Some housing advocates say Gianaris’ bill doesn’t go far enough. “It's well-intentioned and a step in the right direction, but it doesn't really represent what we want,” Blankley says—it requires proof of hardship, whereas Blankley and other activists prefer universal relief. “Anything that puts a burden on tenants can open the door to landlord harassment and retaliation.” Right to Counsel NY and other advocacy groups are more focused on persuading Cuomo to issue an executive order to suspend rent. (Gianaris has also asked Cuomo for this type of order, noting that it would be quicker than getting his bill passed.) The governor has not given any indication he’ll do so.

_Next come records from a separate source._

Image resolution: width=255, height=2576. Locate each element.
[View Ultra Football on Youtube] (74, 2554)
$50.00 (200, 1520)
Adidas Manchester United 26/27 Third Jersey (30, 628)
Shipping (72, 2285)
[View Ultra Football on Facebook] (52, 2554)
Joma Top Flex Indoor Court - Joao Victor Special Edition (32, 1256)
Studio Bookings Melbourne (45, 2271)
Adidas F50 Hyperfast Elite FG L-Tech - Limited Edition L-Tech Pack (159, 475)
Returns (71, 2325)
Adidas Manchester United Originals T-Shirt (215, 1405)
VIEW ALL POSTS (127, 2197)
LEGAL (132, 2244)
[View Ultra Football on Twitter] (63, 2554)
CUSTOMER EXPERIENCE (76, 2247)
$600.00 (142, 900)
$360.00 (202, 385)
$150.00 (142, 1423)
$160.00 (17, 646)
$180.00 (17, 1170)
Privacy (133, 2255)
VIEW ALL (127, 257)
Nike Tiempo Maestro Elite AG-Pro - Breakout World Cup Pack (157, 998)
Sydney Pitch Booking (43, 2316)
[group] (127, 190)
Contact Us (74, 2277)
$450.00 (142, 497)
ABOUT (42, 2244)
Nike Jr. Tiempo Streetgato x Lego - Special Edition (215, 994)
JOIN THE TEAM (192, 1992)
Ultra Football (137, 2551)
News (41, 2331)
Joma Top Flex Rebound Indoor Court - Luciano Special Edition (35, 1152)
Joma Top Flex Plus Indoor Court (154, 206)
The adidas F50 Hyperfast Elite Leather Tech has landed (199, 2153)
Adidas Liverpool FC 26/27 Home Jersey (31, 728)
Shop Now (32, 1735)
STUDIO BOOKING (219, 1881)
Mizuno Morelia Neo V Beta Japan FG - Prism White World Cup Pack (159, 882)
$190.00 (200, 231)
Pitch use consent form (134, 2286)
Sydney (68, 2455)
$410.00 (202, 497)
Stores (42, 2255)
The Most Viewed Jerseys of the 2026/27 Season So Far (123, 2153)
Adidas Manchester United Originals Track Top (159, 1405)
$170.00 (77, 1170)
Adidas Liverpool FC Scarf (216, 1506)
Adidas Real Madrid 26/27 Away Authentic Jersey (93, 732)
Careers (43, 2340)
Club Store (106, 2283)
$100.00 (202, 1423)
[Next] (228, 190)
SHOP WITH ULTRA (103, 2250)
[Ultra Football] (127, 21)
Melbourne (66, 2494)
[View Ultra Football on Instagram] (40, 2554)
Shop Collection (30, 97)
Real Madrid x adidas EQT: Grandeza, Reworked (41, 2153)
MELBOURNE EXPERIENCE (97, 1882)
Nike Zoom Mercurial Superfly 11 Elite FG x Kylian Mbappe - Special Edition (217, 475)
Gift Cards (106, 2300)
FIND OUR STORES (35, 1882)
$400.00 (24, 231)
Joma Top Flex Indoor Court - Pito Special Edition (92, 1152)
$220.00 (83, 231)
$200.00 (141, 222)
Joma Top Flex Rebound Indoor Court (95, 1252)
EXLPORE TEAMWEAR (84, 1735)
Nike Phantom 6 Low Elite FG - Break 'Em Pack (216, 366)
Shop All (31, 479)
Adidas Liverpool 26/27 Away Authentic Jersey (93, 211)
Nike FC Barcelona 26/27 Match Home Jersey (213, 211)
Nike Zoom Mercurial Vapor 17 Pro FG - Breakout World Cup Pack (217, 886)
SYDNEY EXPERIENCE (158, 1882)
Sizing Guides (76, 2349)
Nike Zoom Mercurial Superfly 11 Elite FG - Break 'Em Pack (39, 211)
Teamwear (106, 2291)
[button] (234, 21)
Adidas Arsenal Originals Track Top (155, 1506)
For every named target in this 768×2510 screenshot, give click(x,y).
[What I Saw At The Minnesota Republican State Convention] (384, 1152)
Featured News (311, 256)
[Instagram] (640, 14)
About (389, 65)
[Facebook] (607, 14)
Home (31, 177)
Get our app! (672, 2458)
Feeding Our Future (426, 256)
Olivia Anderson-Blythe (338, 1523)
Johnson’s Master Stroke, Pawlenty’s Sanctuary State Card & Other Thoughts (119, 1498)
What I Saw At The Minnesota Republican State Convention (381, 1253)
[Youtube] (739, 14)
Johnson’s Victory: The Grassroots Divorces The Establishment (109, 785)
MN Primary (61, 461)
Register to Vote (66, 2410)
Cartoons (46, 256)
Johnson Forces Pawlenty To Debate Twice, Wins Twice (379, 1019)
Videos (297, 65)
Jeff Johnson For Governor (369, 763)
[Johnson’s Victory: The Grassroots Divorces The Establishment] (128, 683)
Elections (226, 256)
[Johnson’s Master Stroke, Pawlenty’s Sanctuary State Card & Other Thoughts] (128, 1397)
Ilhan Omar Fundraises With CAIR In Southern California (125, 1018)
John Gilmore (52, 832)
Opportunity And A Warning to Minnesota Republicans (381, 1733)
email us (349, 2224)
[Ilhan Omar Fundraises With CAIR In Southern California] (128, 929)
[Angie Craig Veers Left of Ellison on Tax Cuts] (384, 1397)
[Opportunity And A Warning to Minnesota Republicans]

The circumstances around rent payment are catastrophic enough that both sides of the debate are pushing for massive government bailouts—with landlord advocates favoring bailouts that put the onus of rent payment on tenants, and striking tenants asking for bailouts that relieve them of that responsibility. For Shondrea Thornton, it’s proof that this shouldn’t be seen as a clash between two struggling groups, but an indication of a much larger structural failure that needs to be addressed. “If you are a mom-and-pop landlord, so to speak, or if you are a small business, you should be just as furious that the federal government isn't giving you relief as we are,” she says. “We need cross-class solidarity.”